The information theory of aging predicts that the loss is epigenetic rather than genetic information that occurs in the form of mutations [27]. At the epigenetic level, the reverse of information seems to be possible. Changes in the epigenome that occur with age due to methylation changes, often related to an individual’s exposure to environmental factors. Epigenomic drift and noise can be a major factor in aging process [28]. Damage to DNA, particularly DNA breaks, is a driving force for this process. Changes in the number and positions of DNA methylation tags on DNA can be used to predict life expectancy based on marking time from birth. In epigenomic reprogramming or cloning of an organism, methyl tags are removed, thereby could potentially reverse the age of the cell. This is called the DNA methylation clock [29]. Infecting mice with the reprogramming genes Oct4, Sox2, and Klf4 reverses the age of the cells through the TET enzymes, removing just the right methyl tags on the DNA, turning back the clock on aging, and allowing the cells to survive and grow like newborns. How the enzymes manage to know which tags are the young ones is still a mystery. However, reprogramming virus, which contains three Yamanaka factors, has restored vision in mice, but has yet to be tested in humans [30].
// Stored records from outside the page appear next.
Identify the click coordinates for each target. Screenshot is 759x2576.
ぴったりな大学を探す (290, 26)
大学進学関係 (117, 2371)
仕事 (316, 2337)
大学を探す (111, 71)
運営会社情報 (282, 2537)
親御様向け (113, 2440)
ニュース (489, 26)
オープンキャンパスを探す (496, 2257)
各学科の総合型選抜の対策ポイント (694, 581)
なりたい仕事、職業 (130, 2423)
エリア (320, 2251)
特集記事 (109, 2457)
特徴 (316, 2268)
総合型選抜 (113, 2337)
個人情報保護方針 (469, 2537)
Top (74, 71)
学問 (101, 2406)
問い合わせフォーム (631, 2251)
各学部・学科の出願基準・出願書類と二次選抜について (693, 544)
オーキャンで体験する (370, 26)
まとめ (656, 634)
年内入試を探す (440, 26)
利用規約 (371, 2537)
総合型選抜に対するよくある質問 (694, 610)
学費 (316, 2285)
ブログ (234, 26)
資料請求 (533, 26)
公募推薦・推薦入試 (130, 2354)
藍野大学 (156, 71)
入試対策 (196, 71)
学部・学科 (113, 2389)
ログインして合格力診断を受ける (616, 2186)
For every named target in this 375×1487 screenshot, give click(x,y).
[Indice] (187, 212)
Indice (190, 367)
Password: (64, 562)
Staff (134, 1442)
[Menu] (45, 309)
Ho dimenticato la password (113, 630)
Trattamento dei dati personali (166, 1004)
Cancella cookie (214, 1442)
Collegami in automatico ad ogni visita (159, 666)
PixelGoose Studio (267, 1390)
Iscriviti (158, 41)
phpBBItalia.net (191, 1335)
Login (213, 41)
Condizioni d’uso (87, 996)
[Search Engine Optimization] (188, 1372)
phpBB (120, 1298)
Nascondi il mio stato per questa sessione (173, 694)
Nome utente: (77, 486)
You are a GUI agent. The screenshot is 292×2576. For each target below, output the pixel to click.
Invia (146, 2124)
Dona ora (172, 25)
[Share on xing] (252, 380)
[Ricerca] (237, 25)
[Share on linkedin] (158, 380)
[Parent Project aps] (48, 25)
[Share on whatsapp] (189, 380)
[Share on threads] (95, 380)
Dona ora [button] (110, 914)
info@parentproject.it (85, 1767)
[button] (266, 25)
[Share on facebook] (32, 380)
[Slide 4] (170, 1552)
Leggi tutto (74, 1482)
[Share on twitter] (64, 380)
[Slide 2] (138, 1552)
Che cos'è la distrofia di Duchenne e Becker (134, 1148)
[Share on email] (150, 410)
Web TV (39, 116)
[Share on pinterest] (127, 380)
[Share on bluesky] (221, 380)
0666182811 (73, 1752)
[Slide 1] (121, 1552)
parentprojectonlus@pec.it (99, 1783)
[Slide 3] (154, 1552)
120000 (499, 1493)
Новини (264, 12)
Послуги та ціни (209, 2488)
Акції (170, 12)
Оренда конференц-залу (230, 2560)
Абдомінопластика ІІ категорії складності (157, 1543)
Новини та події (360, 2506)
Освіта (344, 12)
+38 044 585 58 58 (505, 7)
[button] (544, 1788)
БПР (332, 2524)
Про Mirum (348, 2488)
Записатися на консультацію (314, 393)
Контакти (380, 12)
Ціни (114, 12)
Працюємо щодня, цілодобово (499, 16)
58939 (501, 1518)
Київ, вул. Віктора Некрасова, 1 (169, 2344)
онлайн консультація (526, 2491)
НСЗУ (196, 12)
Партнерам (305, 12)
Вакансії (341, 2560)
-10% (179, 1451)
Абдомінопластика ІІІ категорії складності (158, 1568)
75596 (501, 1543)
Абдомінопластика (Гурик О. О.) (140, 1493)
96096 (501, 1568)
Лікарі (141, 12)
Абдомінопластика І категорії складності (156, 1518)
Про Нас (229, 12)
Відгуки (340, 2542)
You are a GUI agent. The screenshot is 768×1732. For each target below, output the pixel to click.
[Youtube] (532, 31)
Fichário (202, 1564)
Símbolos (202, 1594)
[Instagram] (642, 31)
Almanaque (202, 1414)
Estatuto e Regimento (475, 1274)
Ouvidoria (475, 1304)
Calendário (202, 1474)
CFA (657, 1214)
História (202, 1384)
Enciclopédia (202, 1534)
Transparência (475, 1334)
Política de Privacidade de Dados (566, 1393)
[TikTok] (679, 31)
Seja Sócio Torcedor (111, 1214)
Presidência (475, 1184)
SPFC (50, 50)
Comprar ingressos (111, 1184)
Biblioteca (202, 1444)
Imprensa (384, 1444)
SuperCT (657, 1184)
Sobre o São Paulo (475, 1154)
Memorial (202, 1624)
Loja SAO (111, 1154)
It might be possible to reverse certain tissues in human body, but reverse aging in the whole body sounds very challenge. However, other studies suggest that these efforts to reverse the aging process are completely misguided and as a consequence, the reverse process is never observed in nature. Apparently, systems tend to evolve from a lower to a higher entropy, in plants, the leaves turn green, yellow and brown and fall off the trees. Currently, there is no way known to reverse the aging process and return the brown leaves into green before being detached and fallen down.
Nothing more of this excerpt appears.